Alcohol related liver disease

Excess alcohol consumption can lead to a gradual scarring of the liver and eventually may lead to cirrhosis and abnormalities of liver function. It is a very common cause of liver disease in the UK and it usually progresses gradually over many years. The risk of developing alcohol related liver damage is directly proportional to the amount of alcohol consumed but can also be exacerbated by other factors such as obesity and diabetes. Susceptibility to alcohol related liver disease can also run in families.

Prevention of further damage, if possible, is the first step and we will encourage lifestyle changes if your liver disease is related to alcohol consumption to try to reduce the pressure on the liver. Most patients will be unaware that their liver is at risk as symptoms are usually only apparent at the advanced stages of liver damage. Symptoms at this time may include loss of muscle mass and body weight, lack of energy, mild confusion or the development of a swollen abdomen or legs. The onset of jaundice in someone who drinks alcohol to excess is a very worrying feature and necessitates urgent medical attention. We can provide patients with a tailored set of investigations to assess for liver damage and can support patients in their efforts to reduce their alcohol consumption.
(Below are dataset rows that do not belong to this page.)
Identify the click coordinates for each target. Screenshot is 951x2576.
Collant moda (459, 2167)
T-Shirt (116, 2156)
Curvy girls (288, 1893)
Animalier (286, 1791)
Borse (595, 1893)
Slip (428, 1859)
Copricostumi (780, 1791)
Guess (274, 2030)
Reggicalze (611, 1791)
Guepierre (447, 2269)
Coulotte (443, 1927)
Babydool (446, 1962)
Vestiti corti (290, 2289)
Chronic alcohol related liver disease can be divided into 4 stages:

  • Most heavy drinkers will develop a fatty liver as a result of the breakdown of alcohol. This stage usually produces no symptoms and gets better if alcohol consumption is reduced.
  • The liver becomes inflamed. This is called steatohepatitis. In severe cases, jaundice may develop. A diagnosis of acute alcoholic hepatitis is made at this point.
  • Fibrosis – the laying down of scar tissue – begins. This cannot be picked up by routine blood tests or scans, and requires specific tests, such as a Fibroscan, to detect.
  • Liver cirrhosis is advanced fibrosis. The normally soft liver tissue is divided into thousands of pea-sized pockets, called nodules, and wrapped in extensive scar tissue. Blood supply through the liver can become impeded and normal liver function can be drastically reduced.
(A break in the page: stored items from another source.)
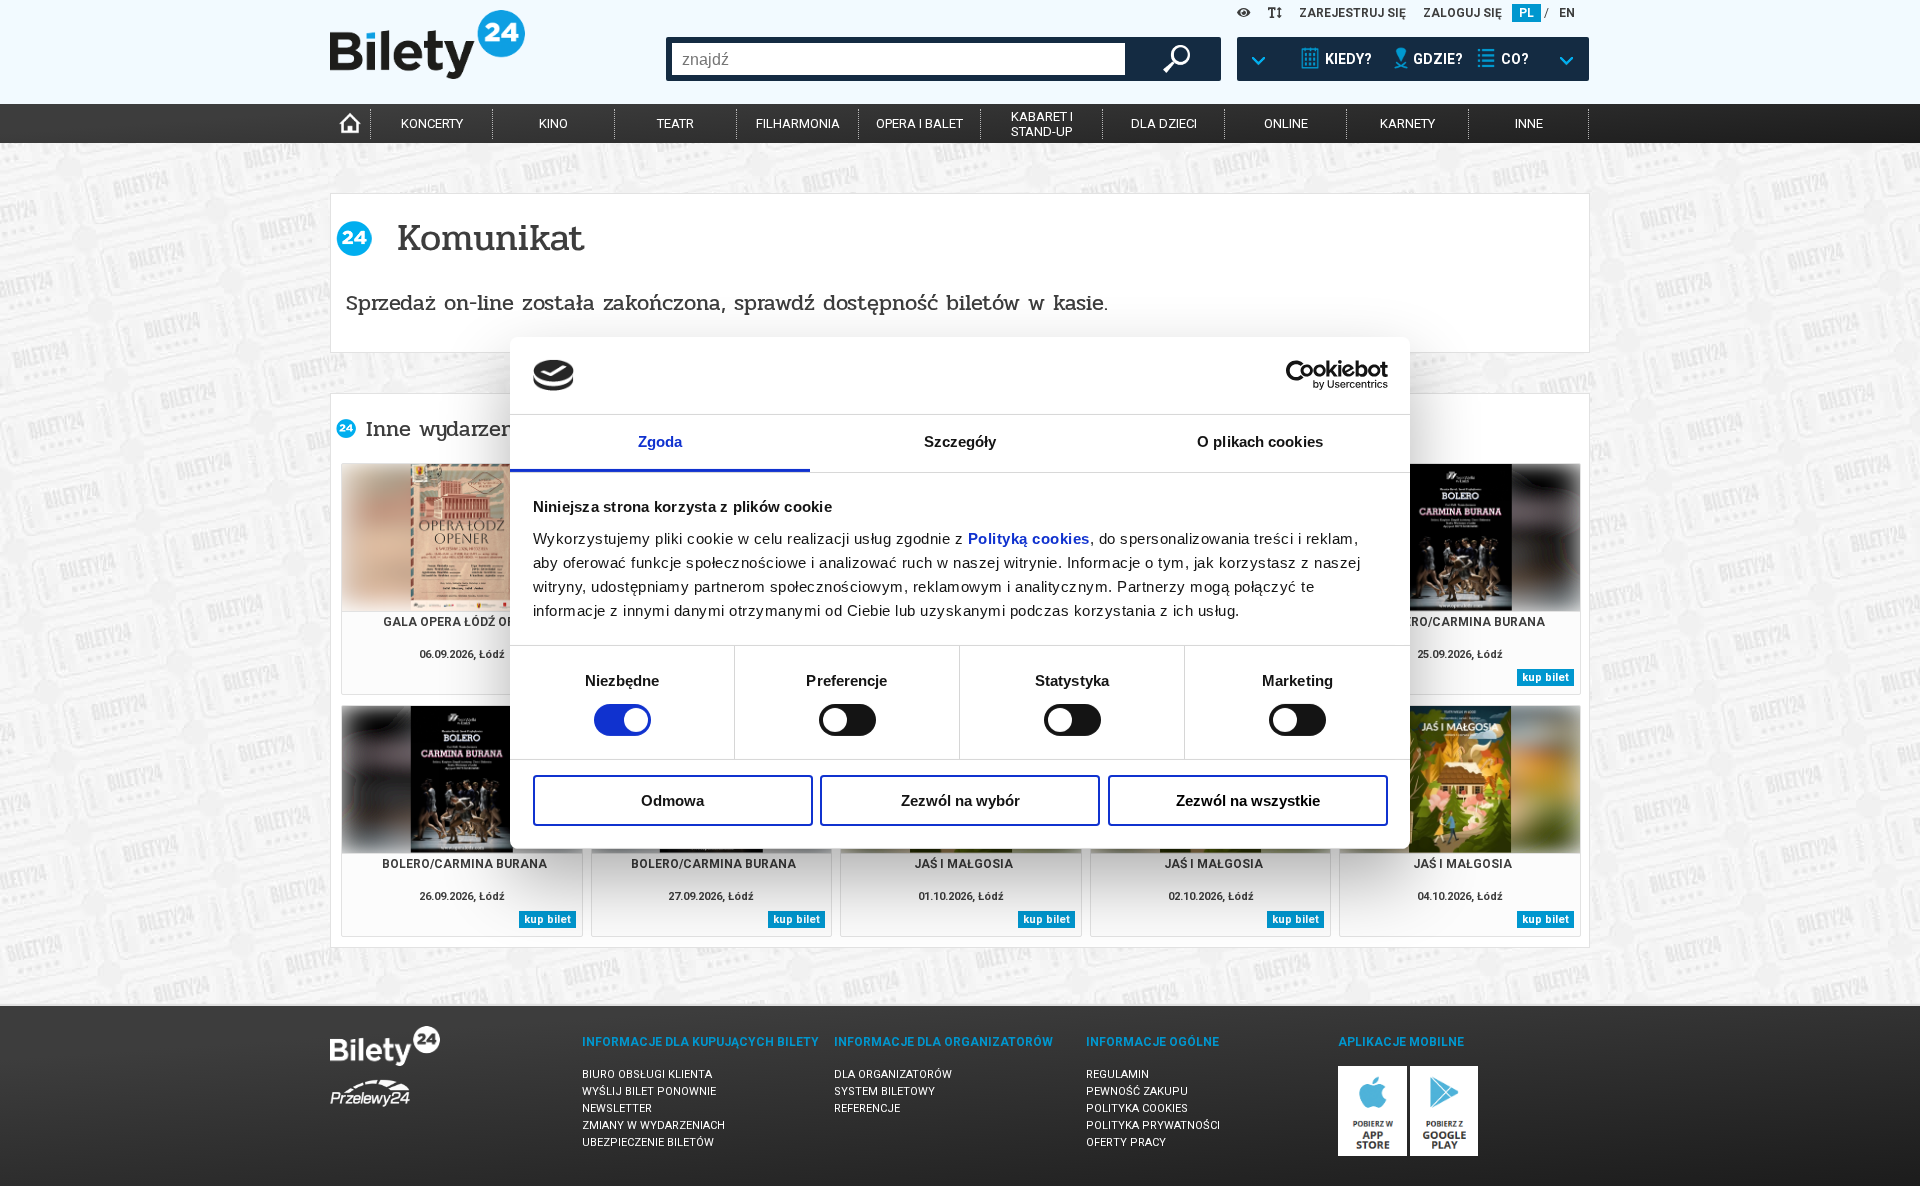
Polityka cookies (1137, 1108)
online (1286, 123)
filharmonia (798, 123)
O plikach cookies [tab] (1260, 441)
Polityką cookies (1029, 538)
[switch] (847, 720)
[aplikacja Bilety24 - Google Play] (1444, 1152)
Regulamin (1117, 1074)
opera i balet (919, 123)
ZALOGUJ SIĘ (1462, 13)
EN (1567, 13)
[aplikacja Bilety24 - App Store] (1372, 1152)
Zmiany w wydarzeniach (653, 1125)
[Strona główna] (427, 74)
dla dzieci (1164, 123)
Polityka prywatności (1153, 1125)
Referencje (867, 1108)
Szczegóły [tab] (960, 441)
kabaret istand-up (1042, 124)
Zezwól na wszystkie (1248, 800)
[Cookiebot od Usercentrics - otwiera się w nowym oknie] (1300, 375)
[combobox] (898, 59)
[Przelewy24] (370, 1110)
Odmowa (672, 800)
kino (553, 123)
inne (1529, 123)
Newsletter (617, 1108)
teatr (675, 123)
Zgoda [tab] (660, 441)
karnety (1407, 123)
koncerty (432, 123)
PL (1526, 13)
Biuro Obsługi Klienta (647, 1074)
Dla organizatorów (893, 1074)
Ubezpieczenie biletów (648, 1142)
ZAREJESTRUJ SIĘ (1352, 13)
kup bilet (1545, 677)
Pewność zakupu (1137, 1091)
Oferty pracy (1126, 1142)
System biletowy (884, 1091)
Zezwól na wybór (960, 800)
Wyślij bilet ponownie (649, 1091)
The cornerstone of the treatment of alcohol related liver disease is a sustained reduction in alcohol consumption. Dependent on the situation, a complete abstinence from alcohol may be required. Damage to the liver is often reversible in this situation, but recovery of normal liver function is harder to achieve the more advanced the stage of scarring. Once liver cirrhosis develops, the prognosis very much hinges on whether or not someone continues to drink.

We can assist patients to identify ways to reduce their alcohol consumption and if necessary make recommendations and onward referrals to allied specialists in this field to help. Patients who drink alcohol to excess may have a poor overall diet or specific nutritional deficiencies, and this is an area we will focus on. Patients with advanced liver disease can be at risk of future complications and an aspect of the care we provide here will involve intermittent screening tests to manage complications pre-emptively. Alcohol hepatitis requires urgent medical therapy to prevent acute deterioration in liver function.

Fatty liver disease

Fatty liver disease is common liver disorder and is increasing in prevalence year by year. It can be associated with being overweight and is more common in patients who also have diabetes or high cholesterol. 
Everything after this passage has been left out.